In fronte al volume V dei Documenti lucchesi fu dal Barsocchini messo un piccolo dizionario delle voci e modi italiani che vi si riscontrano[133], e da carte precedenti o vicine al Mille scegliamo i seguenti modi e vocaboli: abitatori in plurale; acquaticcio per luogo dove l’acqua ristagna; al pari, altercagione, assalto, avere co’ suoi declinati avea, avendo, avente (per es. nel 997 Cum duo libelli, quos abeba fatti); exungia pel grasso d’animali, sugna; baroccio, bifolco, bigoncia misura di vino; briga e brigare; buonafede, mura a pietre et calcina et a rena construite; caldararo, canapajo, canova, cantone, capanna murata, castagneto, cerreto, commare; ille in cui nos ecc. Ildebrando dalla petra da dosso, duomo, fenile, filiastro, guardare e riguardare, imboccare, inante, involare, in ultimo, ivi, lamento, legname, luccio pesce; mandrile, miccio e merlo animali; molino, moaetario, torre muzia; necessario per latrina; uno pario pulli, homo parmisiano, pogio, porcile; potere co’ suoi declinati possa, possiamo, se puoti; riposterio, roncare, ruscello, scaldare, segatura, setacciare, socero e socera, staccare, torto per ingiustizia, trasmontana; e così i diminutivi Anselmuccio, casalino, carboncello, collina, fiumicello, fontanella, monticello, ponticello, stanza con stanziola e stanzetta; e i numeri sette, nove, diece, undici, tredici, quattordeci, quindici, venti, dugento, cinquecento.

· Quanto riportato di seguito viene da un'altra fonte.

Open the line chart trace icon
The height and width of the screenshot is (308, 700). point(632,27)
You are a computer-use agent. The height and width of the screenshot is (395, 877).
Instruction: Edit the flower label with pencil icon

§ 15º Periodo d’organamento.

Siccome Romani erano chiamati dal conquistatore tutti i vinti, così romana o romanza fu detta la loro favella non solo in Italia, ma dovunque a colonie latine si sovrapposero i Barbari[134]. Riprotestiamo d’esser lungi da quelli che credono una lingua romanza fosse parlata in tutta l’Europa latina; fatto da nessun documento provato, e dall’analogia smentito. Se latino non parlavano le provincie neppure ai tempi più robusti dell’Impero, allorchè da Roma vi andavano e leggi e magistrati, quanto meno dopochè furono inondate da popoli di vulgari differenti e incolti?

Papa Gregorio V nel suo epitafio del 998 è lodato perchè

Usus francisca, vulgari et voce latina,
Instituit populos eloquio triplici.

Ambrogio vescovo di Patti in Sicilia nel 1081 fa stendere una carta di memoria nel linguaggio officiale, che è tradotta in vulgare pel popolo.